What do you make of Transamerica, your Oscar-nominated film, in retrospect? It seems like it was ahead of its time in depicting trans life before it was top-of-mind for many people.
I feel really honored to be a part of it. When I did Transamerica, I thought—it was not an area I was familiar with. I went into it going, Who are these people? I left thinking, I love and admire them. Now that it’s mainstream, I think it’s wonderful. I wish it hadn’t taken ten years. The more we put people in boxes, which John Ridley shows so well—Oh, you’re a lesbian;you’re a Republicanyou’re a police officeryou’re a bigot—the less we can see them as human beings. For Barb, even if you don’t agree with her, you can see her humanity. Going back to Transamerica, I think that was [writer/director] Duncan Tucker saying, “Open your eyes.”

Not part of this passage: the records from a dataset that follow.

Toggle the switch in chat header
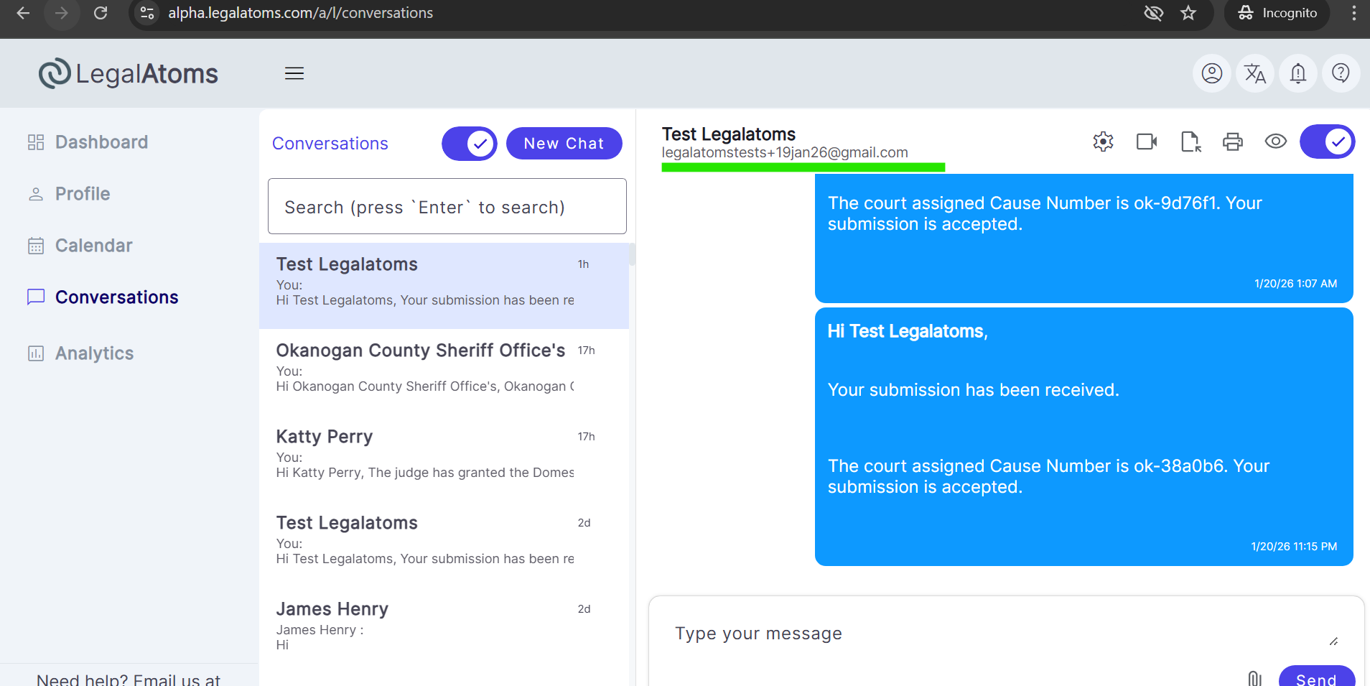 [1327, 142]
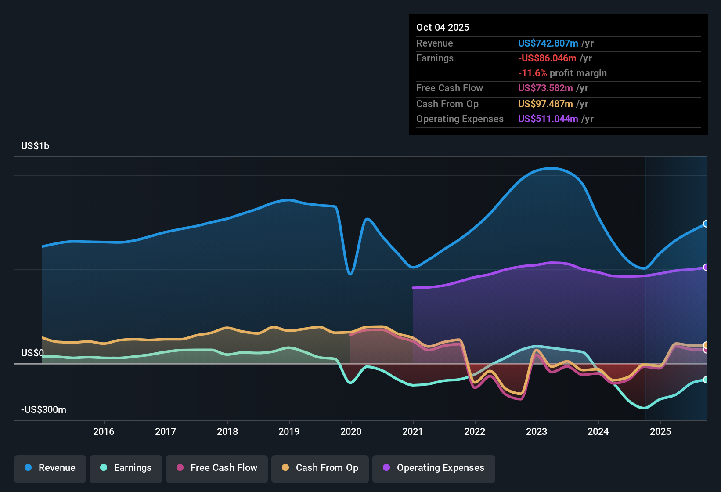Click the -11.6% profit margin figure
This screenshot has height=492, width=721.
[533, 73]
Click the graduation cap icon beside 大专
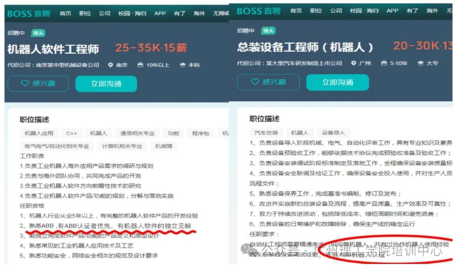The height and width of the screenshot is (269, 457). pyautogui.click(x=420, y=64)
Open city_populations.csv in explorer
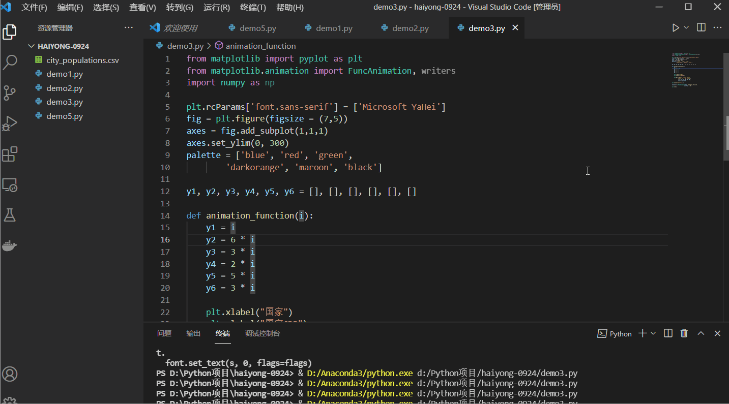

What is getting you creatively inspired these days?
I’m doing a David Mamet play in Los Angeles. We rehearse every day. Working on Mamet’s point-of-view and Mamet’s script has really been fueling, and burying, me. I have to say, I did a play a while ago, and I said, “Friends dont let friends do theater.” I got used to people judging me from the comfort of their own couch, not ten feet in front of me.